## WHAT NEEDS TO BE DONE
Please retype the records below exactly as they appear, but leave out the pictures.

Extracted records
========

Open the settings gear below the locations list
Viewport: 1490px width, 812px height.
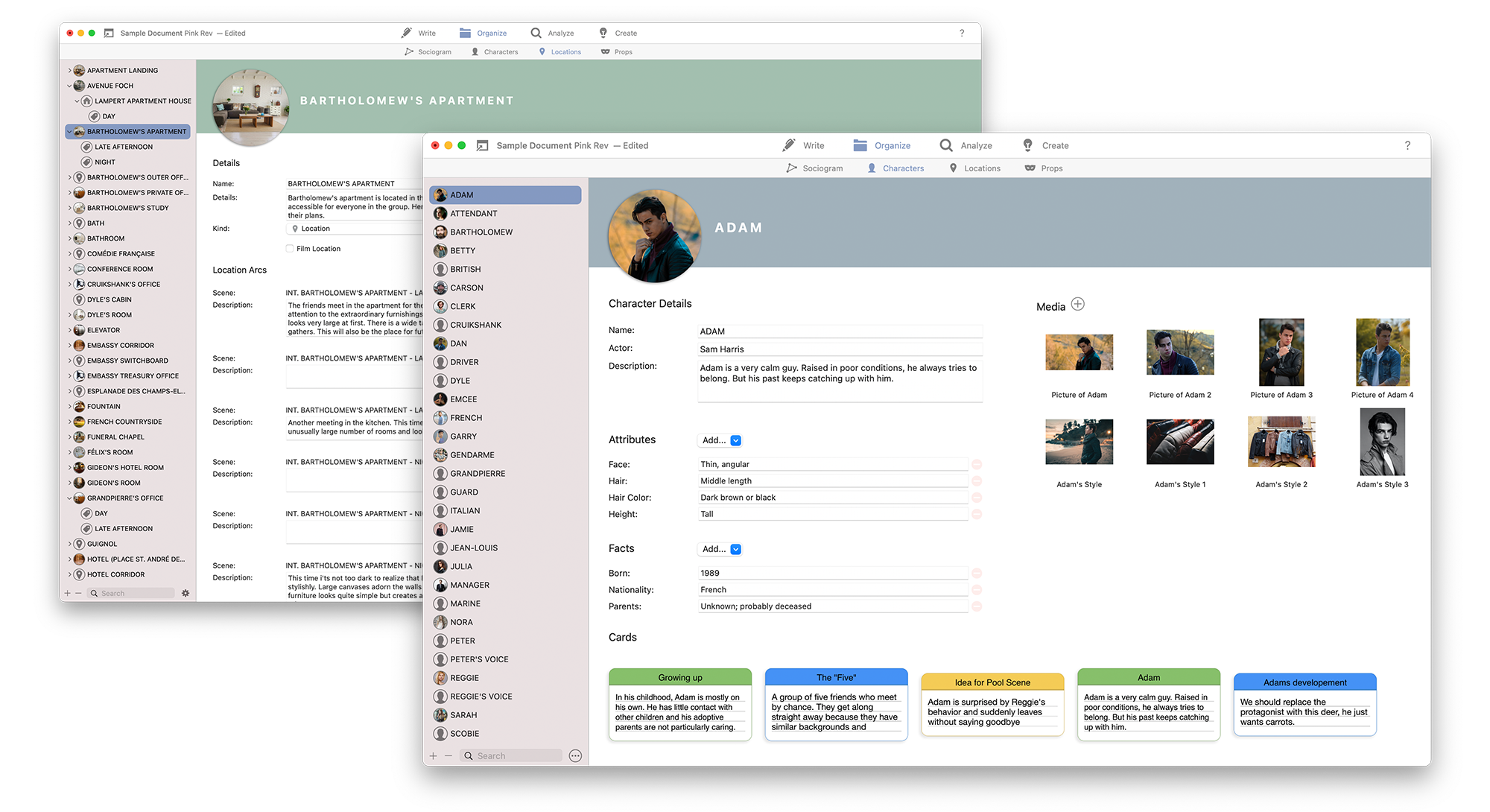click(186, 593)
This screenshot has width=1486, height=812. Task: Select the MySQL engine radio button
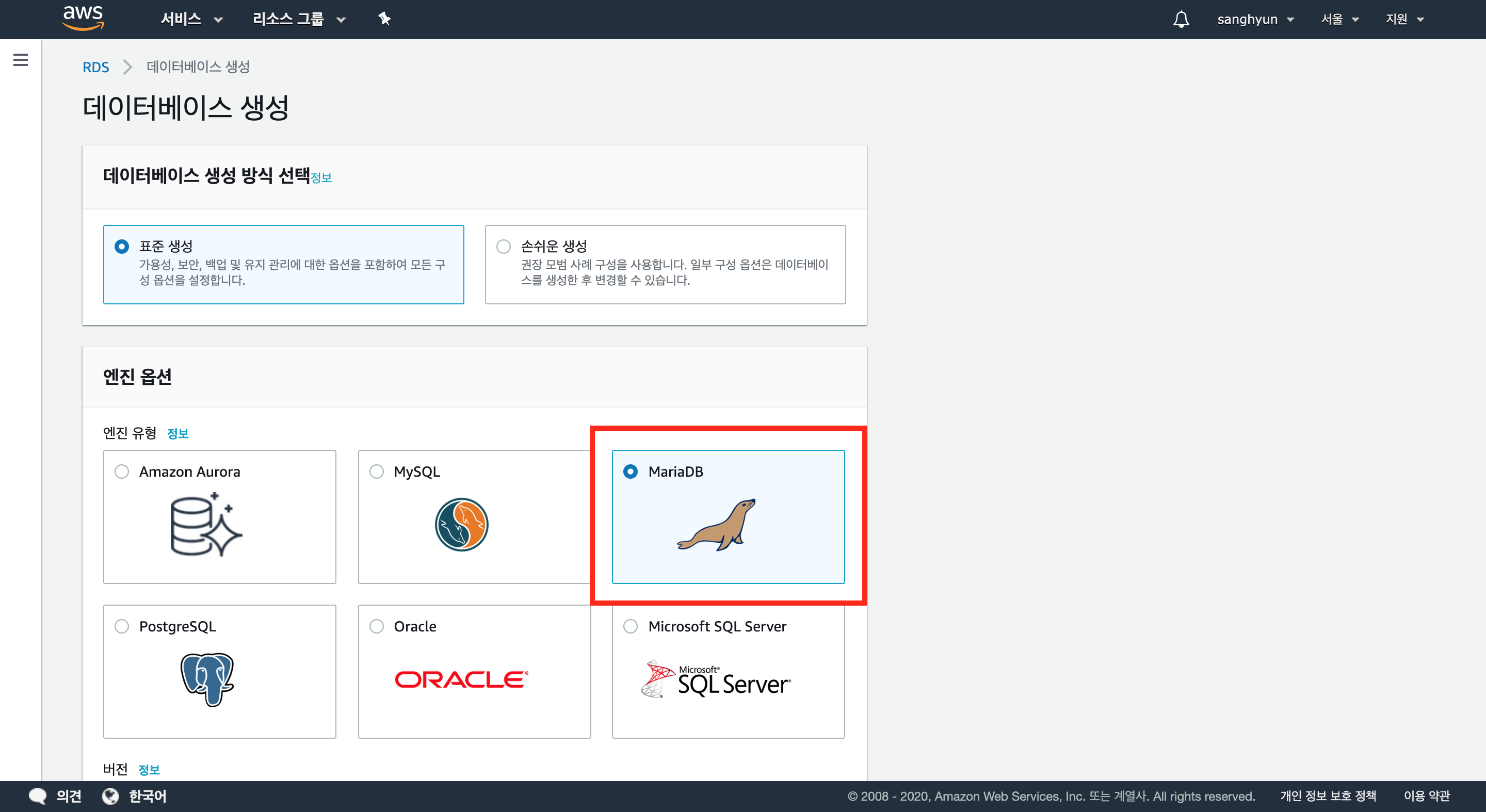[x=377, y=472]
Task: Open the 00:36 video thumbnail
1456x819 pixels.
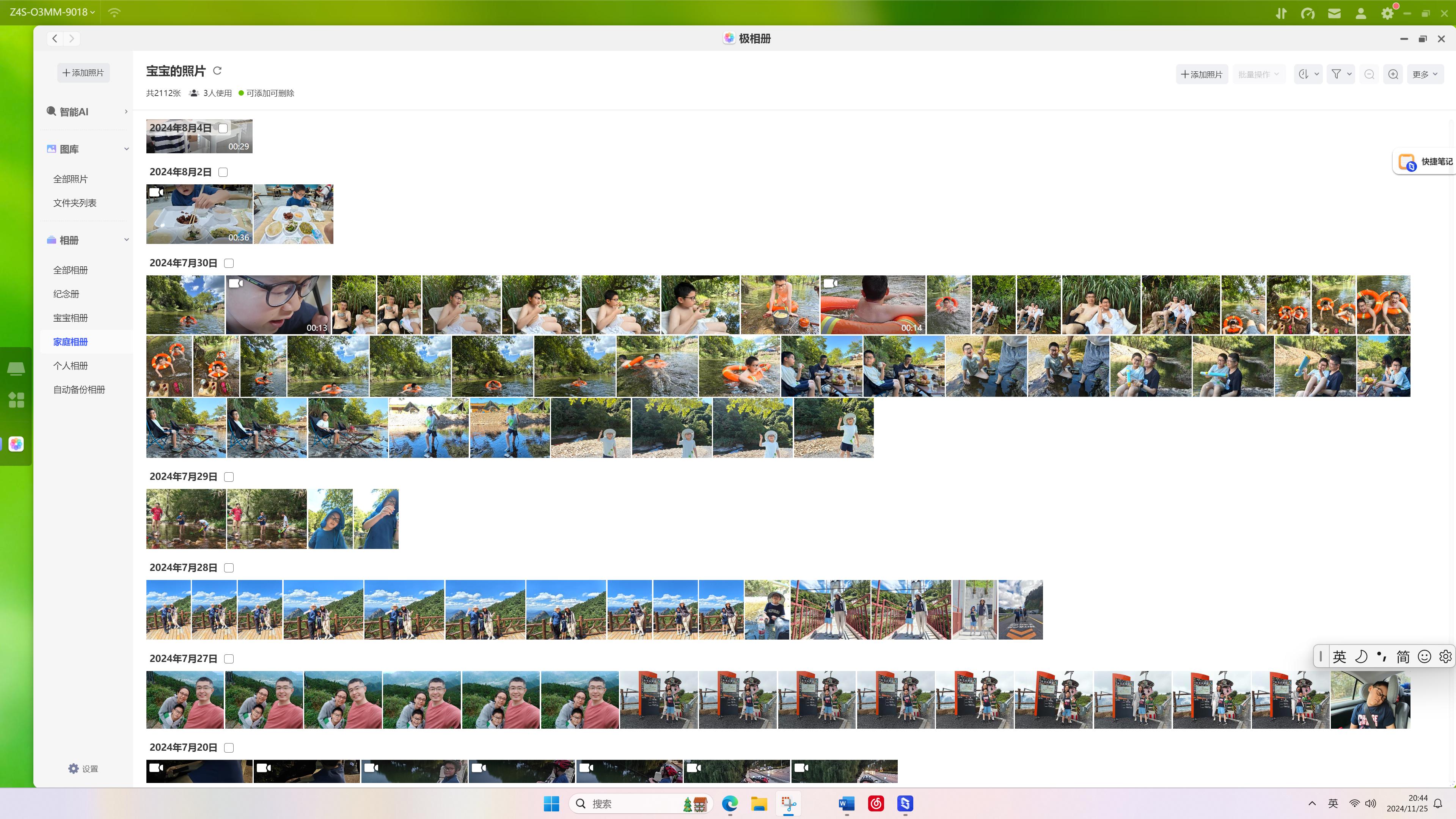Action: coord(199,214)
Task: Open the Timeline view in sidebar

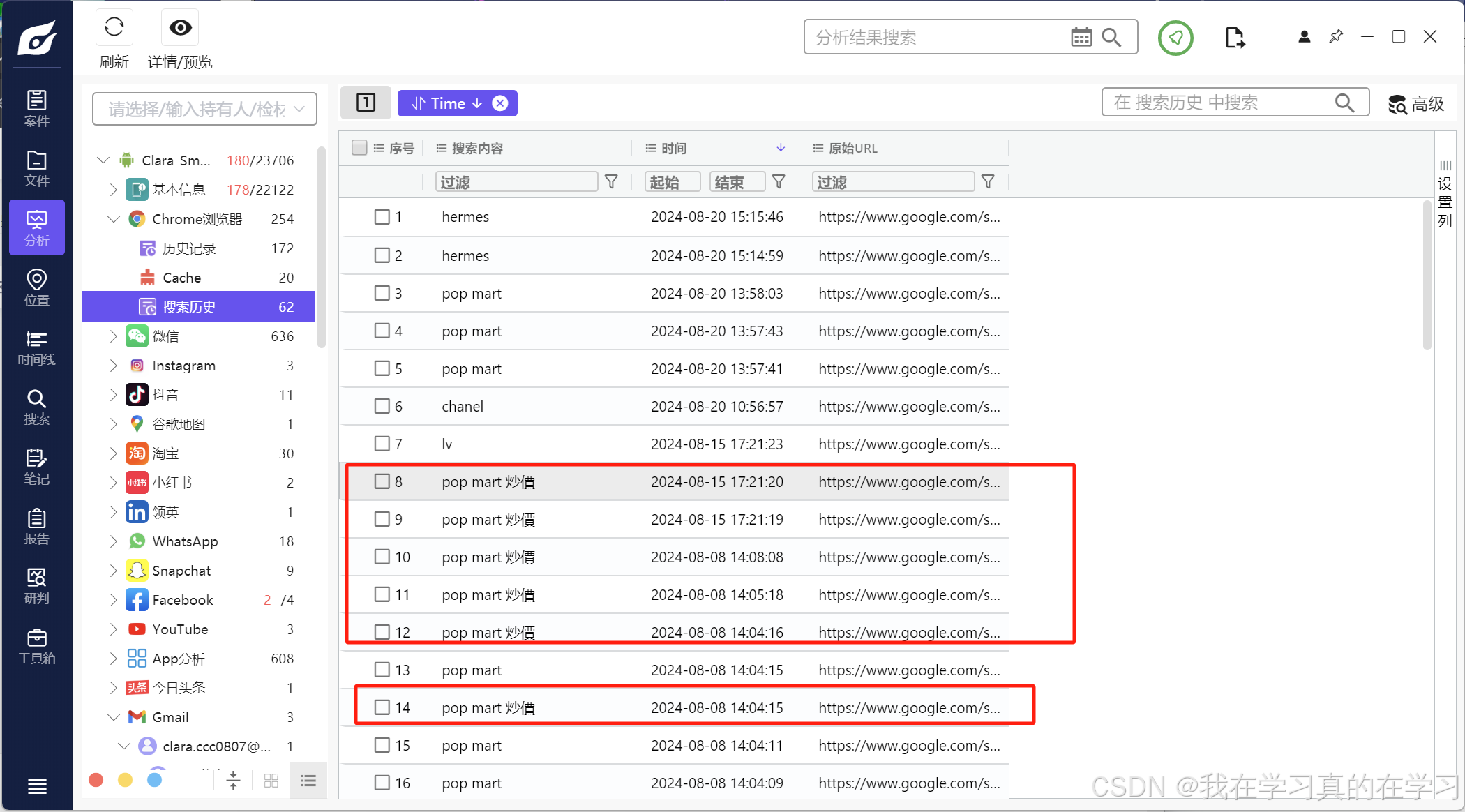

========

## SOLUTION TO THIS TASK
Open the settings gear below the locations list
Viewport: 1490px width, 812px height.
click(186, 593)
This screenshot has width=1486, height=812. Task: Select the MySQL engine radio button
[x=377, y=472]
Task: Open the 00:36 video thumbnail
1456x819 pixels.
Action: coord(199,214)
Task: Open the Timeline view in sidebar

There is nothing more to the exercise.